Sustainable Commitments?

From The Practice January/February 2022
Highlighting key stories about the profession you may have missed

In the wake of the January 6, 2021, insurrection at the U.S. Capitol, several large companies made public statements that they would pause donations to those who voted to nullify the results of the 2020 election. While some companies maintained their pauses (and even asked for donations back), many others privately and quietly resumed making political donations as early as June 2021, reported the Boston Globe. The Globe based its report on information from Accountable.US, a nonprofit watchdog group. Indeed, in January 2022 Accountable.US released a report assessing 20 Fortune 500 companies and industry trade groups that had previously committed to reassessing their political giving and had since resumed such donations after the first quarter of 2021. Along similar lines, in January 2022, Bloomberg, reporting on a survey by the Conference Board and the National Association of Business Political Action Committees, noted that “more than 75% of corporate PACs [political action committees] that paused political donations in the aftermath of the Jan. 6 insurrection at the U.S. Capitol last year resumed giving during 2021.”

Interestingly, the Conference Board and the National Association of Business Political Action Committees also probed what was driving companies and PACs to take public stands on election-related issues from the get-go. According to the data:

“Almost 52% said the actions were driven by senior management’s views, compared to 44% by the CEO’s views and only 32% by PAC contributors’ views; 46% indicated as a reason that a ‘stable democracy is necessary for a stable business environment,’ compared to 25% indicating democracy alone as a reason; and almost 45% cited concerns about company reputation, followed by concerns about company constituencies, such as employees (34%), customers (21%) and investors (17%).”

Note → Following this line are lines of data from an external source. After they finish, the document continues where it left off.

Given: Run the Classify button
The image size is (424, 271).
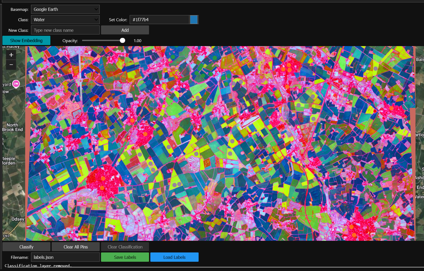Looking at the screenshot, I should click(26, 247).
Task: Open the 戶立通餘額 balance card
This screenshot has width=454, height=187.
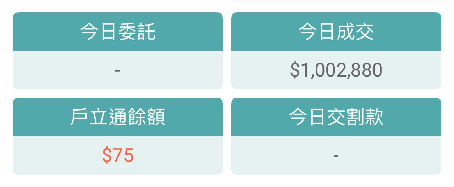Action: [118, 136]
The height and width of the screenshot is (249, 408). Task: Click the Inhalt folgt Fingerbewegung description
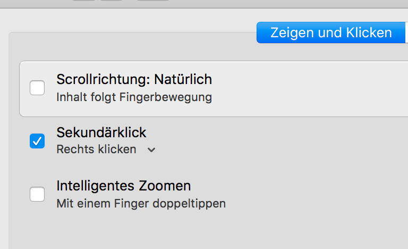coord(134,97)
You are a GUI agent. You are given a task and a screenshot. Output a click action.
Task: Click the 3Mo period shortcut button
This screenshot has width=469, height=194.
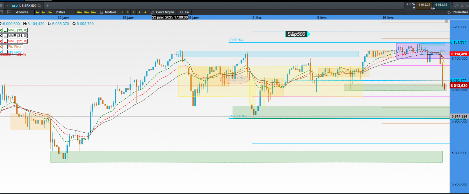point(86,12)
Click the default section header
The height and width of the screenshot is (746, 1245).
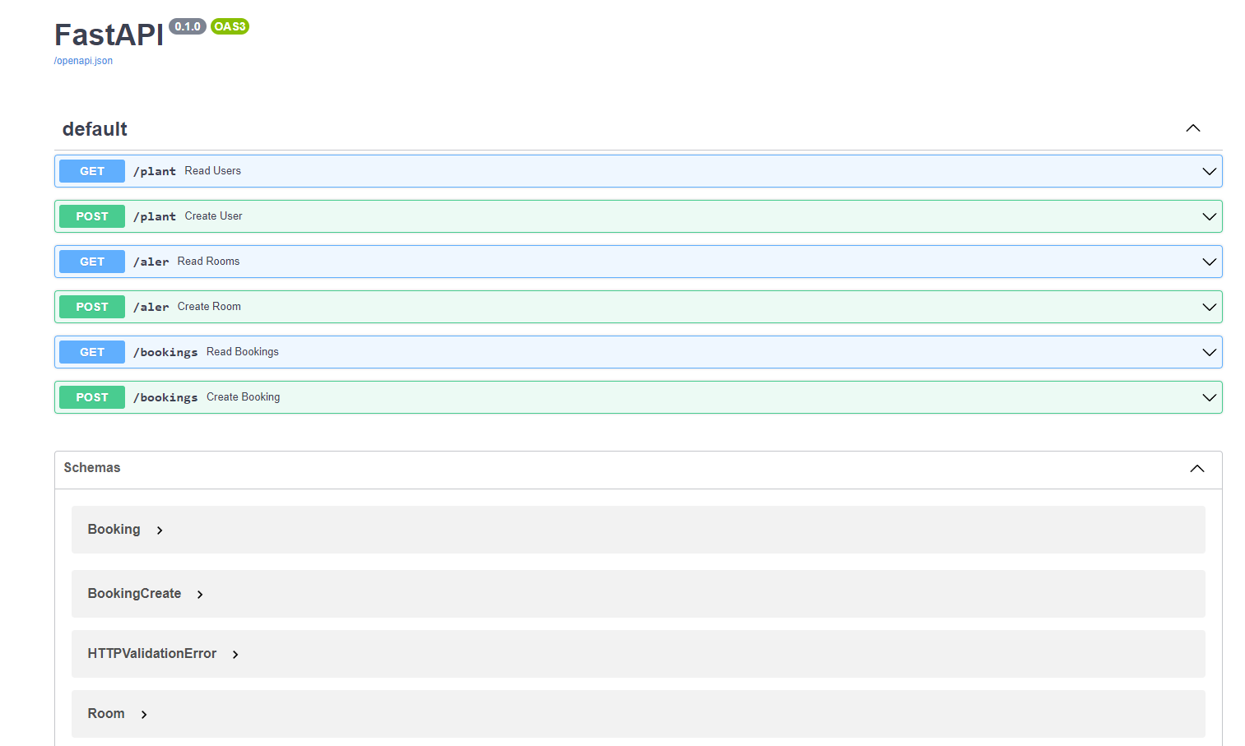[94, 128]
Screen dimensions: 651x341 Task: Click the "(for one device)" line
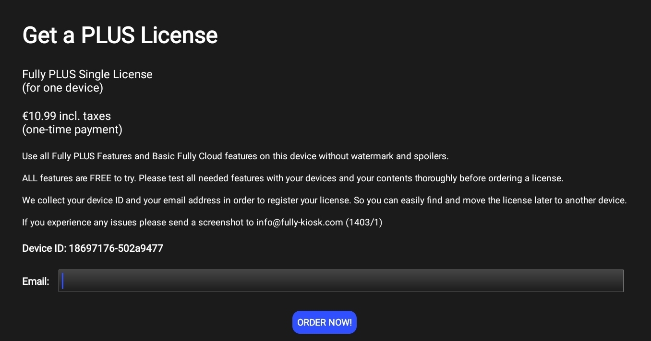point(62,88)
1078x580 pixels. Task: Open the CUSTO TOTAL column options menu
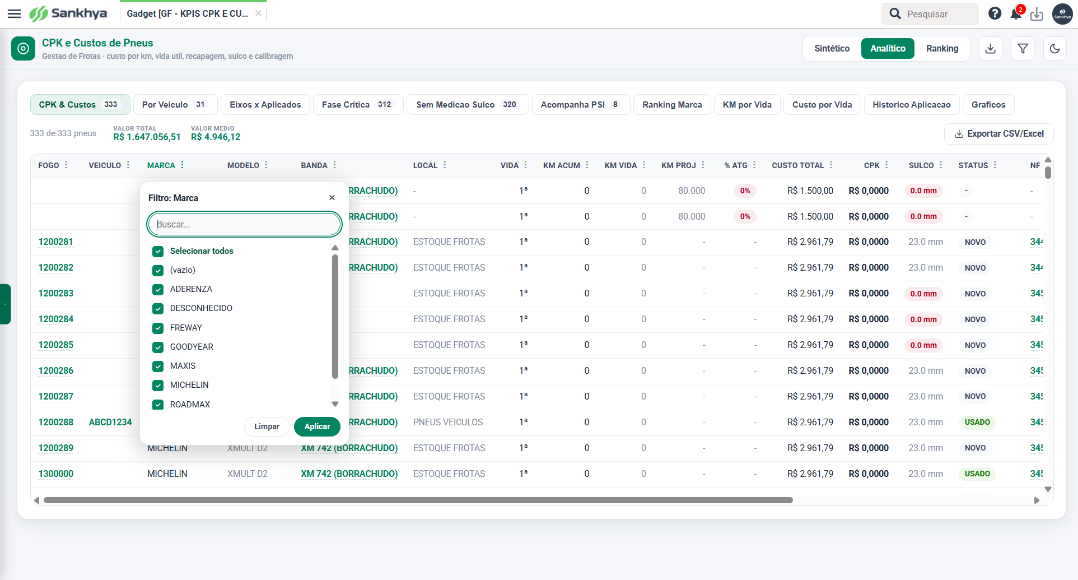click(x=831, y=165)
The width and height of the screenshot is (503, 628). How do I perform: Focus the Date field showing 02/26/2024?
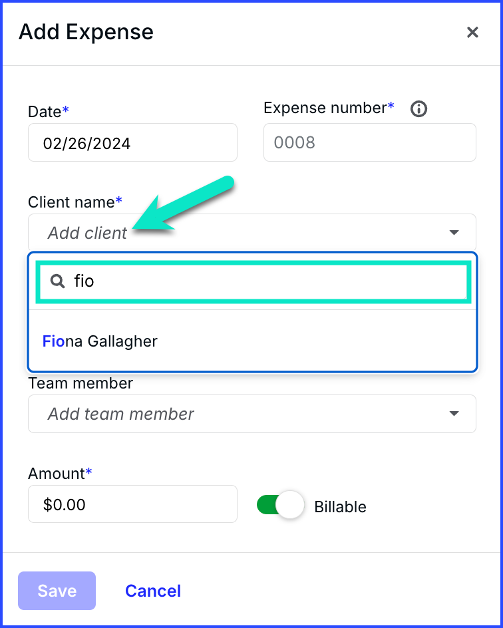click(132, 142)
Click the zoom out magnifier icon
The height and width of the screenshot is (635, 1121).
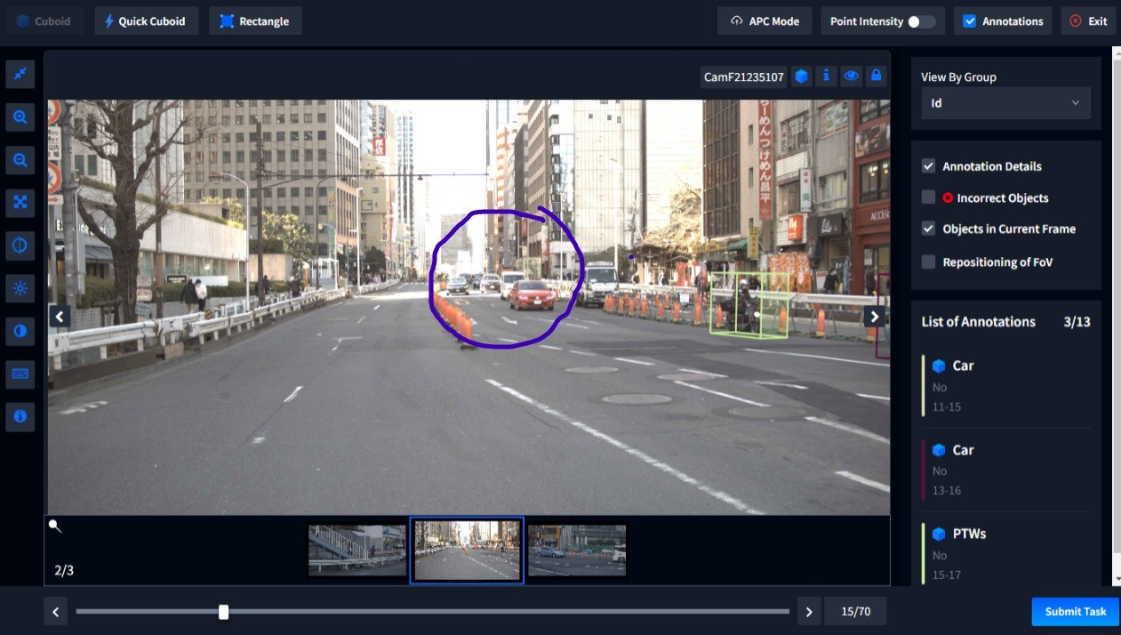coord(20,160)
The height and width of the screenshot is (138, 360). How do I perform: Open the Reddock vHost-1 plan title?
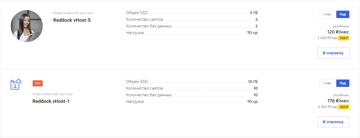[x=51, y=101]
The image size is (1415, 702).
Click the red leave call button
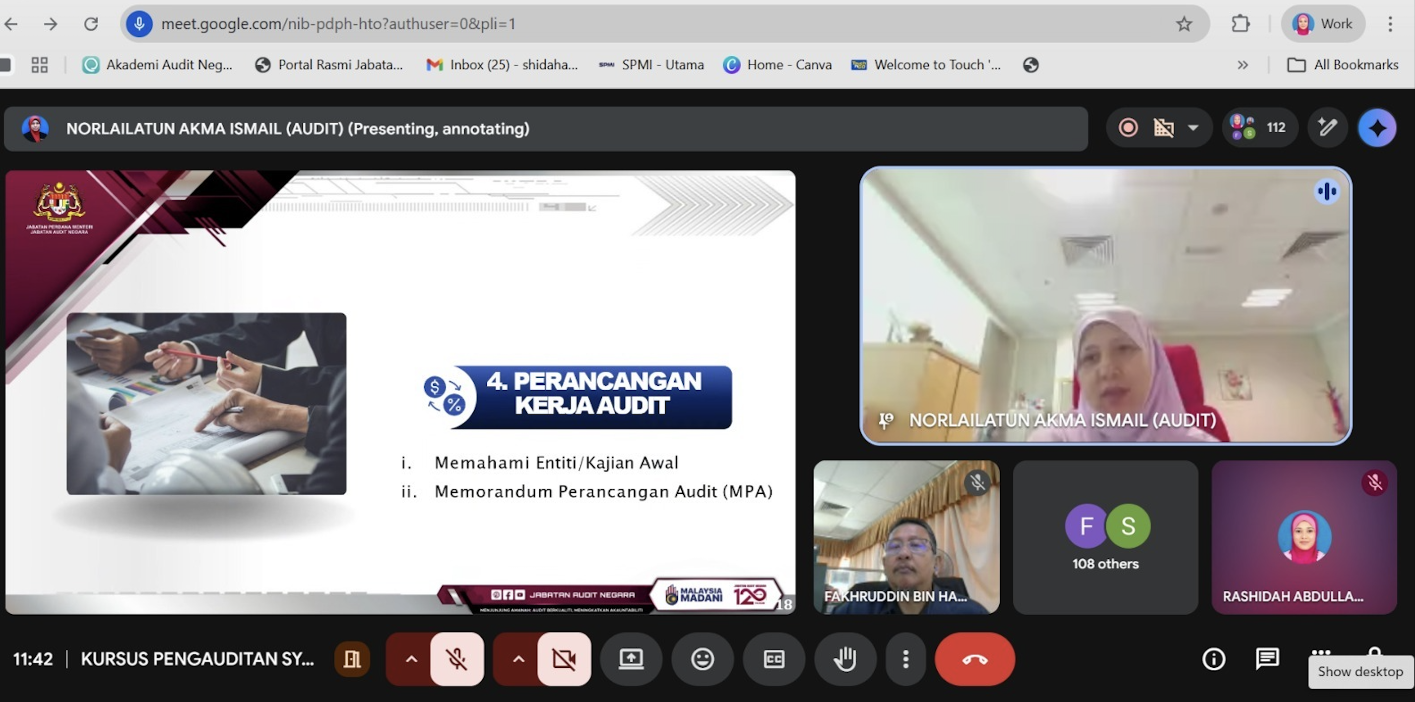(975, 659)
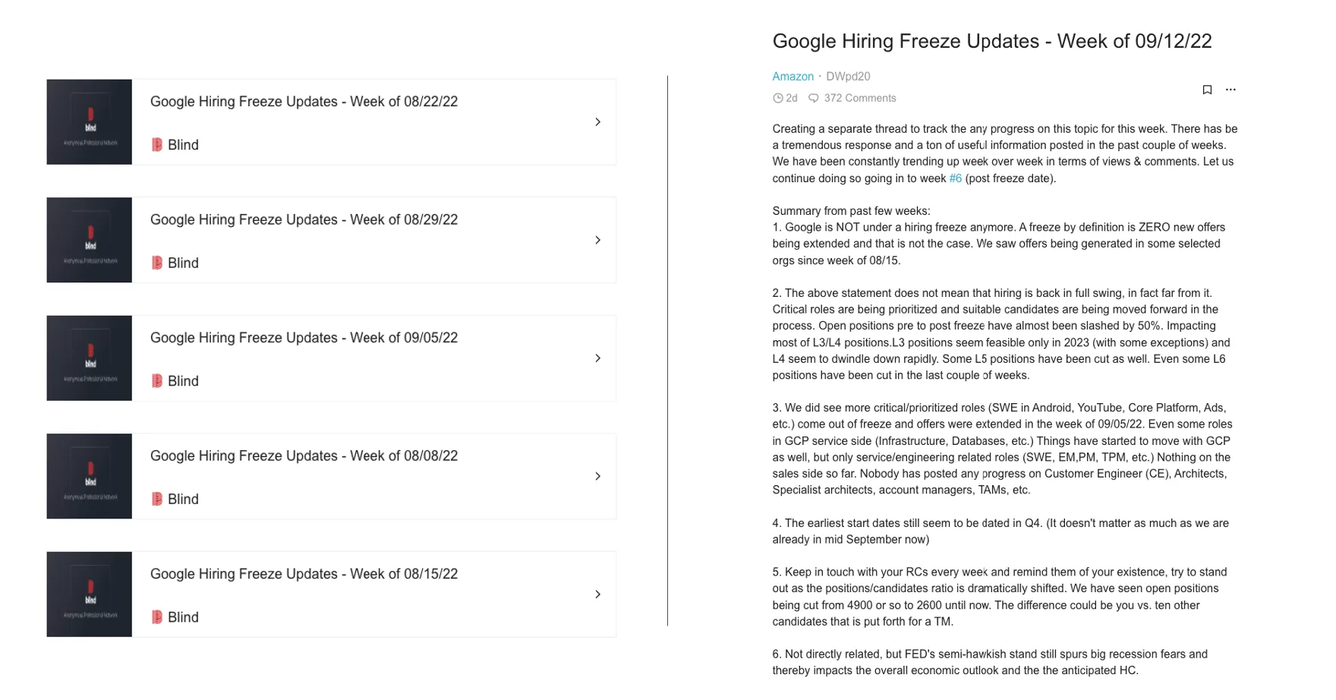This screenshot has width=1336, height=700.
Task: Click the clock icon beside 2d
Action: click(x=777, y=98)
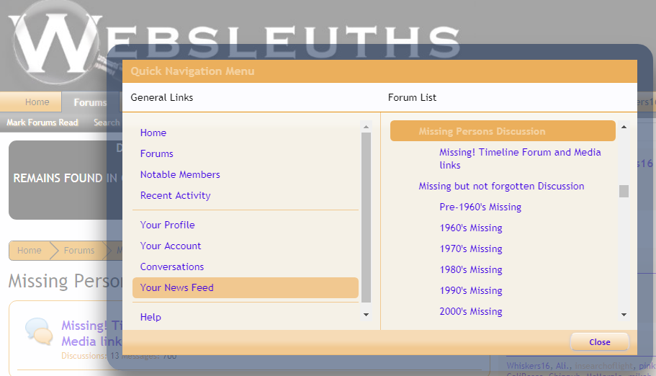Viewport: 656px width, 376px height.
Task: Select Missing Persons Discussion forum entry
Action: [482, 131]
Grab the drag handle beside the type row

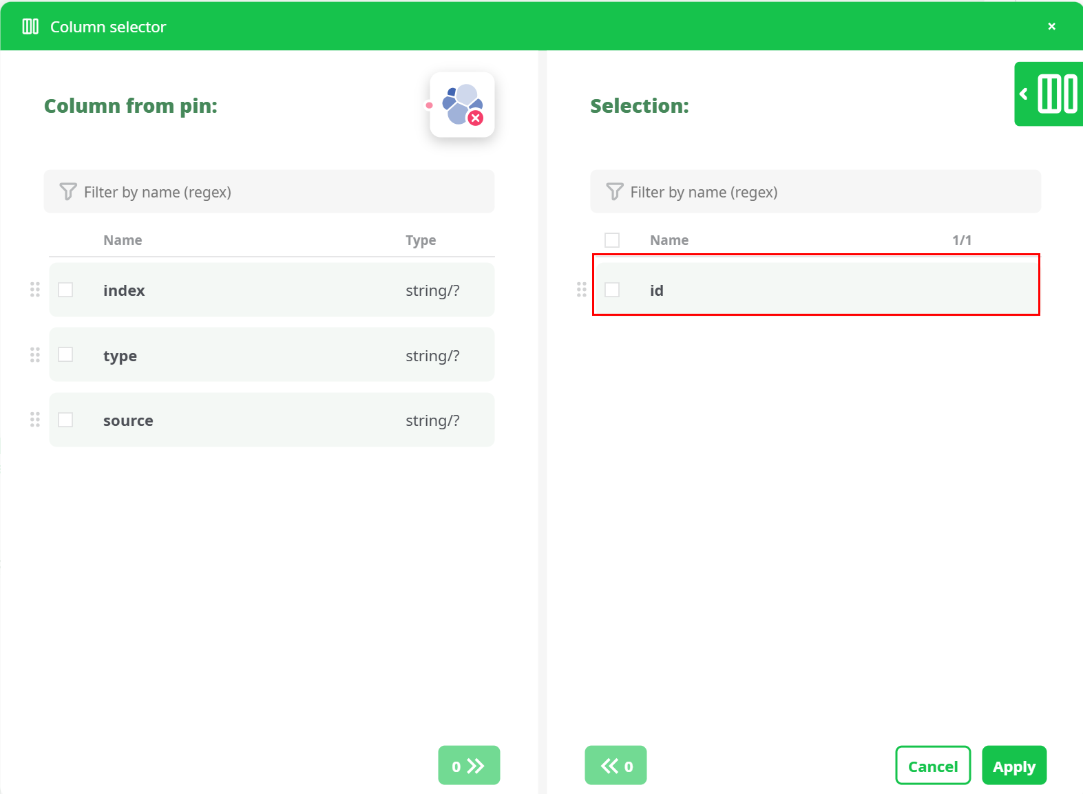point(34,355)
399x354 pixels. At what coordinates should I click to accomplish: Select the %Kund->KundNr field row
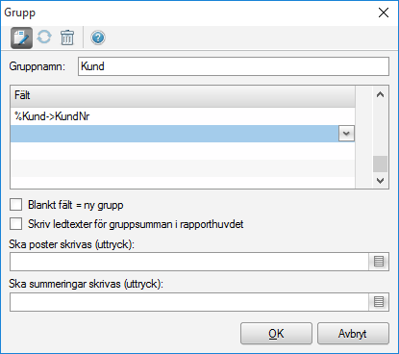coord(183,116)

The article goes on to note that, going into 2022, over three-quarters of respondents expected continued pressure for their organizations to take positions on social and political issues—including from employees who may or may not agree with or wish companies to take political stances. Why does any of this matter to lawyers? At the bare minimum, all these issues are increasingly finding their way to the desks of general counsel who must contend with accountability in a complex regulatory climate. (For more on the general counsel and corporate giving, see “Speaking Out on Election Integrity.”) In some instances, lawyers are also the employees urging their company or firm to take a stance on such political or social issues. And taking it one step farther, U.S. lawyers, by virtue of the oaths they take, have professional commitments to the Constitution and the democratic process as they consider election ramifications.